For starters, the marketplace is not that big.

"There are two categories of collectors," said Brown. "The hard-core collector routinely pays a premium for a newspaper. There are probably under 2,000 people like that. The others are casual collectors. As historic events happen in their lives, they set that day’s paper aside. This country’s got millions of them."

For just that reason, he said, copies of newspapers reporting the assassination of President Kennedy are worth only a couple of dollars. "Everyone has a couple in their attic," he said. Copies of the Dallas newspapers from that day can be sold for a bit more — $5 or so, he added.

Brown warned that a newspaper can be rare and old but still not valuable — even when headlines are wrong on presidential elections.

In 1916, several newspapers proclaimed "Hughes Wins" when Woodrow Wilson actually defeated Charles Evans Hughes. These papers are scarce but few collectors are interested because the election itself is obscure.

Likewise, a few papers in 1876 wrongly printed that Samuel Tilden defeated Rutherford Hayes, but "that’s a $36 paper no one ever heard of it," said Brown.

Brown, who operates an Internet Web site called historybuff.com, encouraged people to save "Bush Wins" newspapers for their descendents, if not for dollars. To enhance their future value, he said, store them in an open position rather than folded in the middle.

His own collection concentrates on newspapers dealing with the assassination of Abraham Lincoln.
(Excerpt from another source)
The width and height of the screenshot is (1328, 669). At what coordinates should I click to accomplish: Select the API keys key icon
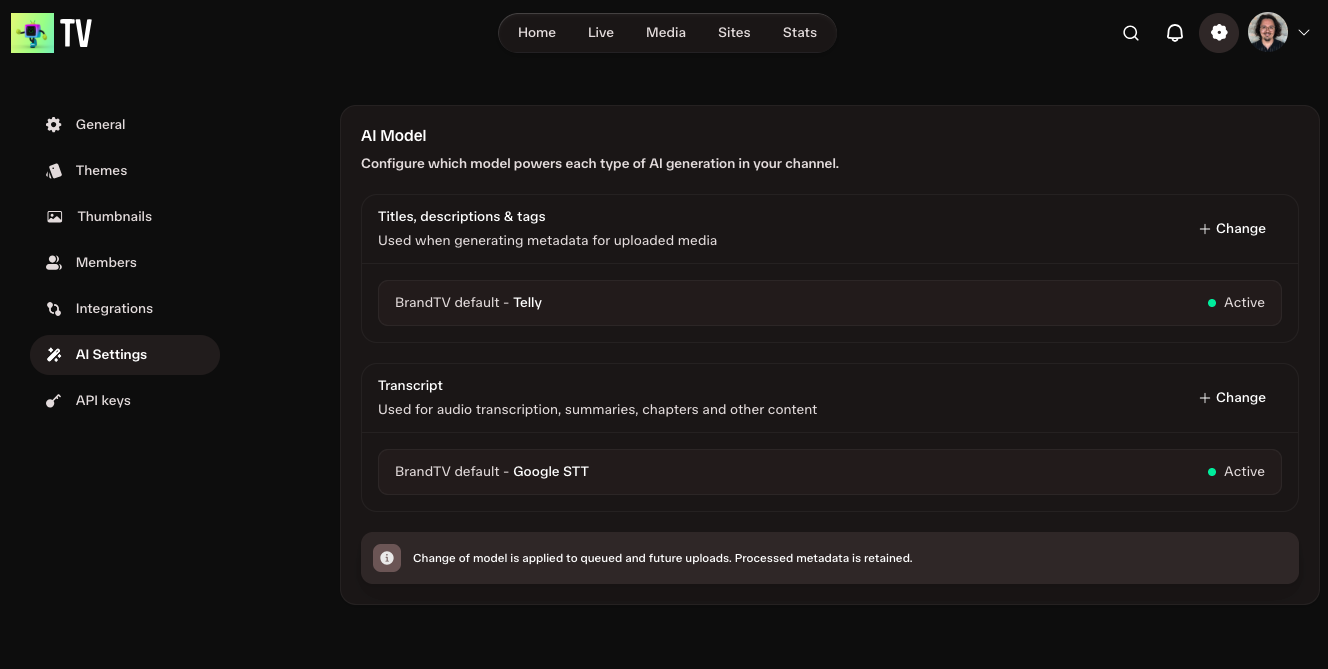[x=54, y=401]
A newspaper reporting the event on April 15, 1865, will sell for $200 to $1,200, he said.

Brown said he "got hooked" on collecting old papers as a high school junior in 1965.

While doing research for a history project, he came across an ad for a newspaper reporting the death of John Wilkes Booth, the man who shot Lincoln at Ford’s Theatre in Washington. He bought the paper for $3.50 (it’s worth about $100 now) and was fascinated by the detailed reporting of the event.

The writing was considerably more colorful then. Wilkes was described as a "dastardly scoundrel" and eyewitness accounts would run for pages. Reading the next day’s paper — just like Americans were doing at the time — made history come alive for him, he said.

Your great-grandchildren might appreciate the reading about the journalistic confusion around the election of 2000 even if the newspapers themselves haven’t appreciated that much in value, he said.